The problem is, Christians are just lying on the mat, ko’d by the various assaults against them and their faith. We’ve gotta get up off that mat people. How can Public Catholic help that happen?

 

 

  • peggy-o

    Rebecca, this is an excellent blog for the kingdom, communications and interaction. I speak as a professional communicator (not with com boxes but video and audio) and have a successful (not financially public servant) career with quality productions. Your writing is top notch with a good balance tone, style and content.

    I am so busy that your blog is the only faith one I keep up with and comment. I share with my kids , family and friends often and use the information in talking with others. Maybe we need more specific call to action brainstorming dialogues once a month perhaps to generate more ideas and plans.

    My only frustrations have been after thoughtful posts reading counter comments from the se folks, but I like some of them and pray for conversion and should reply more to support Christian truth and love. I’ll support your choices and direction here and pray for your and our success!

  • SisterCynthia

    Perhaps the biggest thing I get by coming here, unique in my “world,” is a greater understanding of Catholicism and what is going on in the Catholic Church, people and situations to pray for, and encouragement to see what the Lord is up to beyond my own denomination or even America. Posters like Fabio and others from outside the US are good to learn from, too, since they have different perspectives to offer. I am still trying to sort out how to interact with integrity with those who oppose parts or all of the Christian message–it’s easier to just keep that side of myself seperated from those who I know it will likely offend, but that stance seems to be both disingenuous and less and less tenable. I don’t know if this will help you, but it sums up why I frequent this blog. :)

  • http://ashesfromburntroses.blogspot.com/ Manny

    I like your blog Rebecca. I don’t know if I have any constructive criticism. When a few people who comment got overly aggressive with the number of comments and were in essence taking over the blog, you had the perfect solution to limit the number of comments any single person can make to any given post. That was the only thing that gave me some displeasure here. Specific political and news of the day issues don’t bring me closer to Christ no matter who writes on them, but you mix it up with faith filled posts. That’s a nice mix.

  • Ironic77

    Rebecca, Thank you for everything you do. Although I am still discerning what God wants me to do to get off the mat, at least you blog has helped me to realize that as a Catholic, I am being attacked and asked to do my part to defend the Faith and bring Christ to those who need Him. I look forward to more encouragement and pray daily for direction. Thank you for all you do.

  • Ray Glennon

    Rebecca, I am a newcomer to your blog (4-6 weeks ago?) and it has been a blessing to me. Your objective of providing a voice for the Public Catholic–both as an objective and a name–is exactly what I have experienced in the brief time I have been able to share with you and your dedicated followers. Your posts and the comments have informed me and challenged me to become more Public in how I live my Catholic life and for that I am thankful.

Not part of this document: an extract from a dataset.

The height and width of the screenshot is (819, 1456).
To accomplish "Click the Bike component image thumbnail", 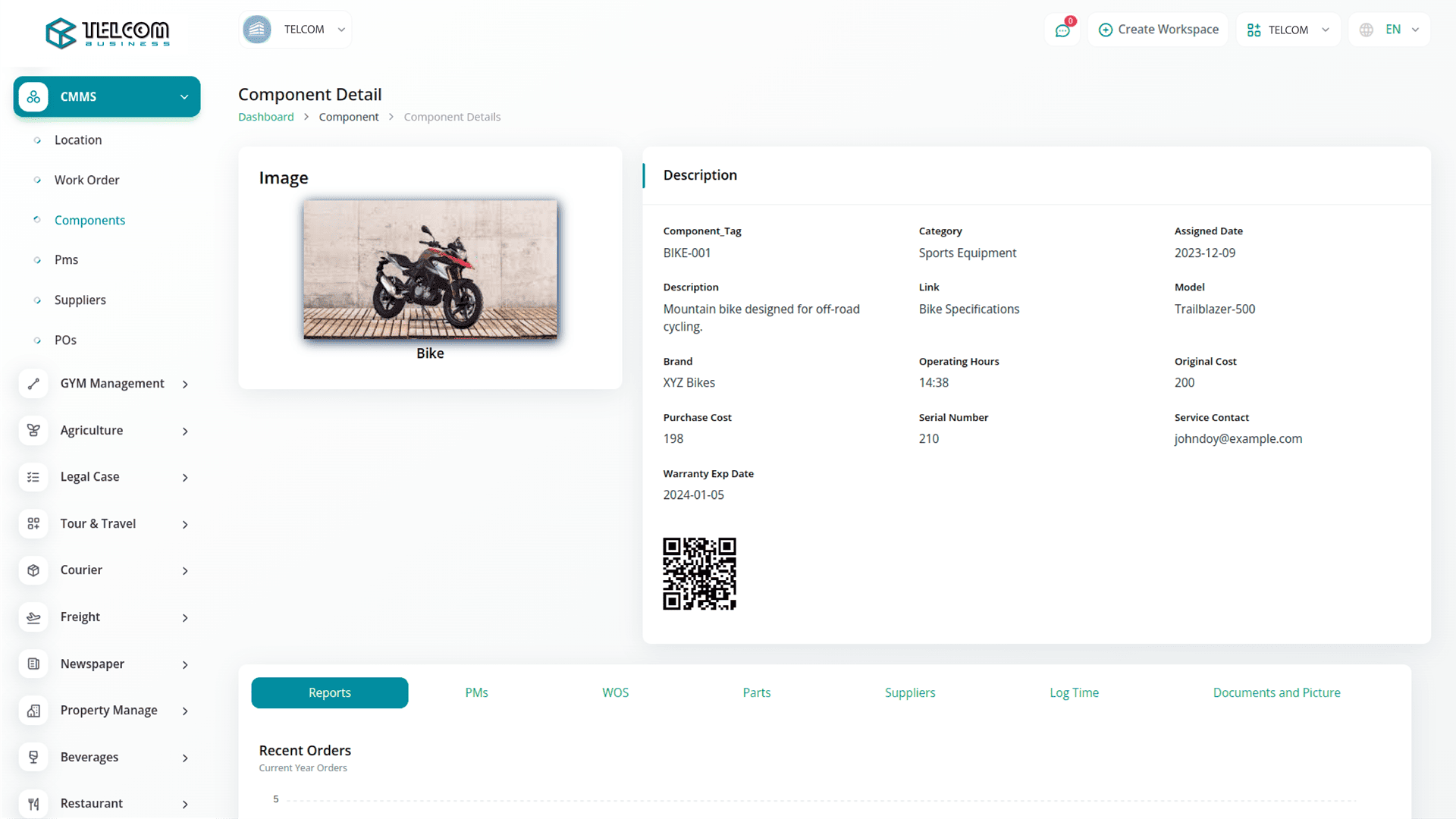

    I also endorse the approach that you have taken in managing the comments and choosing to participate in the discussion when appropriate. As a result, you have created a welcoming and stimulating environment where ideas on important issues can be exchanged.

    While I haven’t been a participant long enough to offer any suggestions for improvement, I want to emphasize the value I receive from Public Catholic, to thank you for creating and sustaining this blog, and to strongly encourage your continued commitment and dedication to this important and faith-filled public service.

    Twitter
    @rayglennon:disqus

    • hamiltonr

      Ray, you have made my day … maybe my week. Blessings.

  • FW Ken

    Rebecca, when I was young, I thought that Christians ought not be involved in political matters, but should rely on the Lord and the power of prayer and faith. Yeah, I know… that was then, this is now. Back then, the Religious Left was high and mighty, riding the coattails of the Civil Rights Movement, was protesting Vietnam, the draft, and then they pushed the war on poverty. Then here comes the Religious Right, pushing their agenda.

    Here’s my point: the varied political currents of the past 50 years are confused. This blog helps me explore the intersection of Faith and the public forum, plus it sharpens my thinking on the hot button issues where Faith touches law, especially Constitutional law.

    Plus one more thing: as a Democrat, you have a particular voice confusing the culture of death in your party. That voice needs the widest possible hearing.

  • Allison Grace

    I always learn something when I read your words, and sometimes I get shaken and have to think about things I hadn’t yet (everything from can a democrat really love Jesus –don’t laugh; I grew up strict fundamentalist and this was unthinkable even a year ago–to chaste homosexuality to my response to our pope). This blog has become very important to me as a new Catholic. Affectionately, Allison.